> [SUPPLIED TEXT]
Vietnam is believed to be the world's biggest consumer of rhino horns, which are ground into a powder and turned into tablets or dissolved in boiling water as a traditional remedy for fever, anxiety, headaches, arthritis, typhoid and a vast array of other ailments. The demand skyrocketed after a prominent Vietnamese official claimed that he beat cancer by consuming rhino horn.

Yet the truth is that rhino horn has absolutely no medical value. It is made up largely of keratin, the same substance found in human hair and fingernails. "It is more expensive than gold, yet as medicinally useless as a pile of fingernail clippings," said Keith Martin, a physician and Liberal MP in Ottawa who heads an all-party committee on international conservation.

Diplomats at the Vietnamese embassy in Pretoria, South Africa, are among those implicated in smuggling rhino horns. One employee was videotaped receiving one of them on the street outside the embassy.

The embassy now says it is educating its citizens to obey wildlife laws. But a Vietnamese man was sentenced to 10 years in prison in South Africa after he was arrested at Johannesburg's international airport in June with seven rhino horns that he was trying to smuggle out of the country. In another recent case, three Vietnamese nationals were caught at the airport with 18 rhino horns.

THE BUSINESS OF WILDLIFE



Wildlife is big business in South Africa, where tourists and hunters flock to luxury lodges for guided safaris or shooting expeditions. Buffalos and rhinos – two of the famed Big Five of the safari animals – traditionally sell for more than $50,000 each at auctions here. Private hunting-safari companies cater to wealthy foreigners who pay up to $100,000 to shoot a lion or rhino.

The safari business has become more lucrative as nouveaux-riches Asians join the Americans and Europeans who traditionally did the hunting. But now this profitable business may have gone too far. Among those recently arrested for poaching-related crimes were several professional hunters and hunting-safari operators.

Until a year ago, Riaan Kotze allowed hunters to visit his game ranch to shoot rhinos, using legal permits issued by the government. Now he is calling for a five-year moratorium on hunting. The legal hunt is being exploited by Asians who sell their trophy horns, and it fuels the rising demand for illegal horns, he says.

> [EXERCISE DATA]
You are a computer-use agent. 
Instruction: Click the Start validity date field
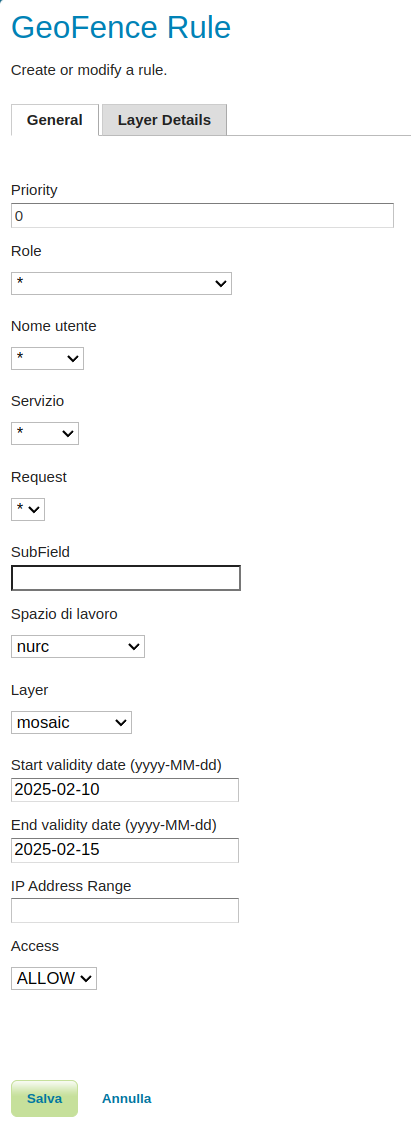coord(125,790)
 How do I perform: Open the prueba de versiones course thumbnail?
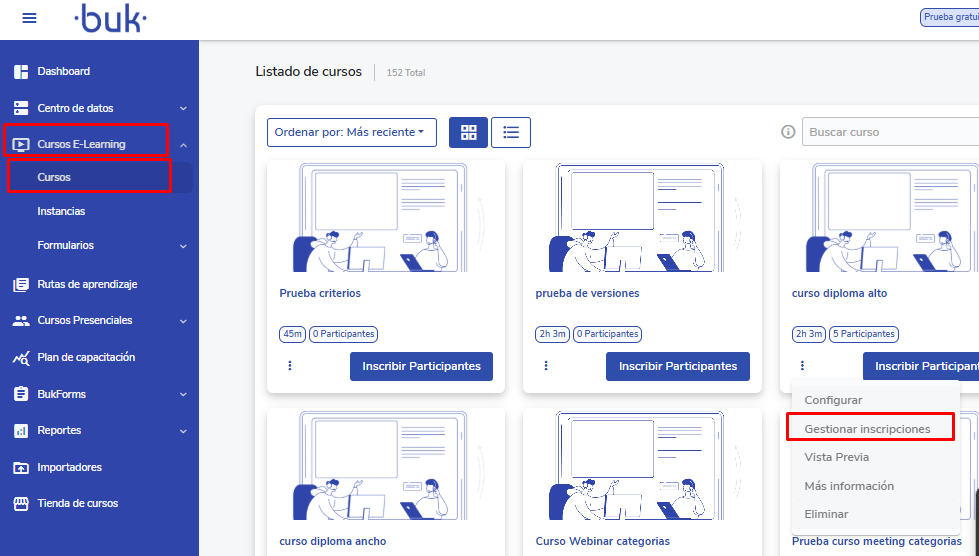[642, 218]
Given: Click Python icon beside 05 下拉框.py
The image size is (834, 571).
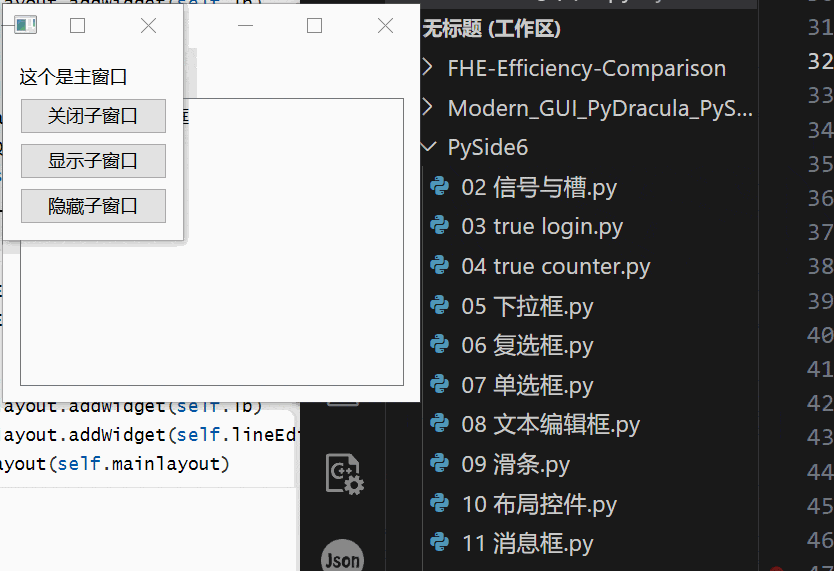Looking at the screenshot, I should coord(439,306).
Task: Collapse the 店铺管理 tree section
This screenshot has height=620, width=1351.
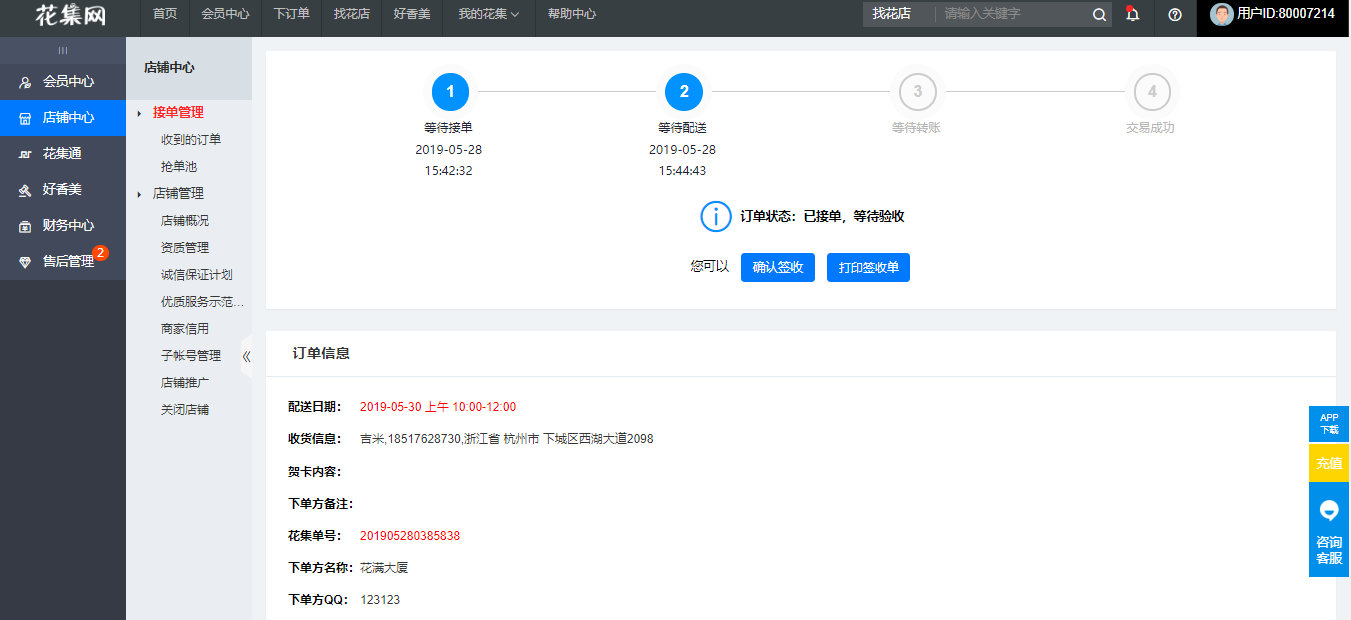Action: coord(140,194)
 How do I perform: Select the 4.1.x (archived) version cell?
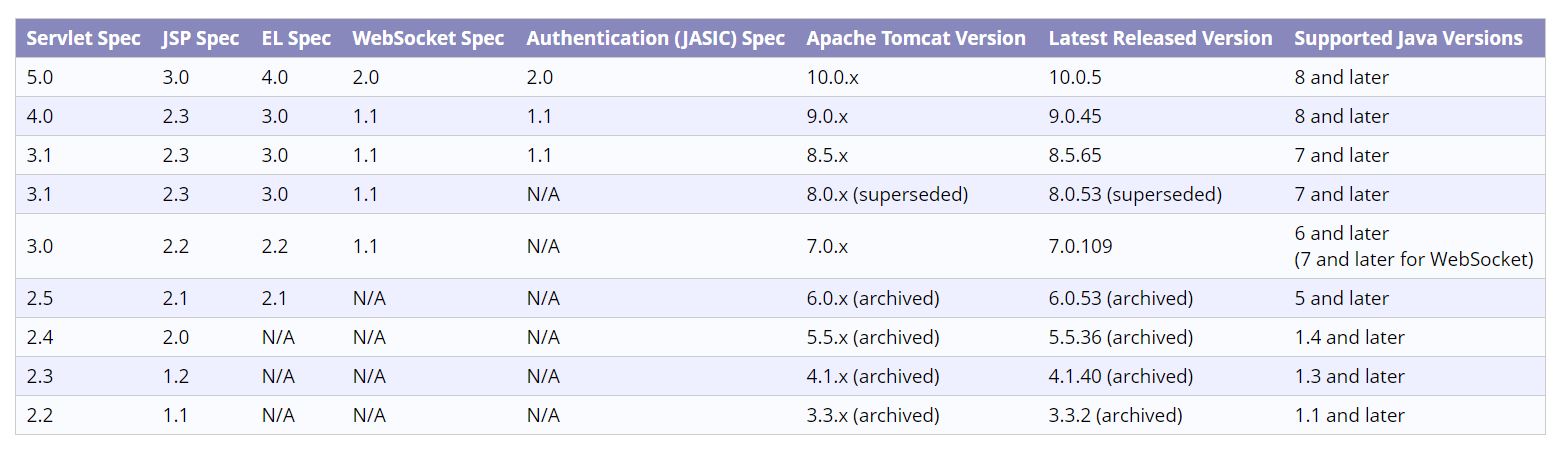pos(873,376)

> [TASK DETAILS] Carry on the rhino horn article from its final paragraph, writing the next few paragraphs in the same reporting style.

> [ANSWER BELOW]
"Since the start of this year, so many Vietnamese citizens have come to South Africa to hunt," Mr. Kotze said. "I know a lot of tourist operators who are making a killing on Vietnamese citizens coming here."

Because of the soaring cost of anti-poaching security measures, many owners are selling their rhinos now, and the IR price at auction has plummeted. A year ago, a rhino cow would sell at auctions for 450,000 rand (about $65,000). Now they sell for a fifth of that price – or not at all. Rhinos today are more valuable dead than alive.

THE RESPONSE



Many of South Africa's top leaders have joined the fight against poaching. "The butchering of rhinos in South Africa must be stopped," said a statement last month by Desmond Tutu, the former anti-apartheid activist and Nobel Peace Prize winner.

Some wildlife farms and nature reserves have responded to the crisis by dehorning their rhinos, removing the object of desire. But this often fails to deter the poachers, who can still profit from the remaining stub of horn beneath a rhino's skin.

Niel Maritz, who owns four rhinos on his small game lodge in the Waterberg region has boosted security by telling his employees to track the rhinos daily. He is also trying to set up radio towers to connect the farmers in his remote region where cellphones don't work .

Riaan Kotze, who has about 40 rhinos on his 9,500-hectare game ranch in the same region, is spending nearly $100,000 a year on security – six times more than a year ago. He has hired 16 scouts to guard the rhinos and has moved them into centralized locations where they can be more closely guarded.

In the most sensational development in the anti-poaching fight, South African authorities arrested 11 people last month – including the two veterinarians, several professional hunters and a hunting safari operator – and charged them with involvement in hundreds of poaching incidents.

But a few days later, more rhinos were killed in another region of South Africa. "This isn't the end of the story – it's just the beginning of the war," Mr. Maritz said.